◆ **Problem to work on**: Below are the entries; give again exactly the lines from the one mentioning "Task: Collapse the ribbon" through the one mentioning "Given: Click the", inclusive.

◆ **Exercise data**:
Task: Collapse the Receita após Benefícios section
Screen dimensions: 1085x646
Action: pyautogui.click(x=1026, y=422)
--
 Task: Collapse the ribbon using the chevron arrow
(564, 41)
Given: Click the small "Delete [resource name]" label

◆ **Result of this task**:
 Task: Collapse the ribbon using the chevron arrow
(564, 41)
Given: Click the small "Delete [resource name]" label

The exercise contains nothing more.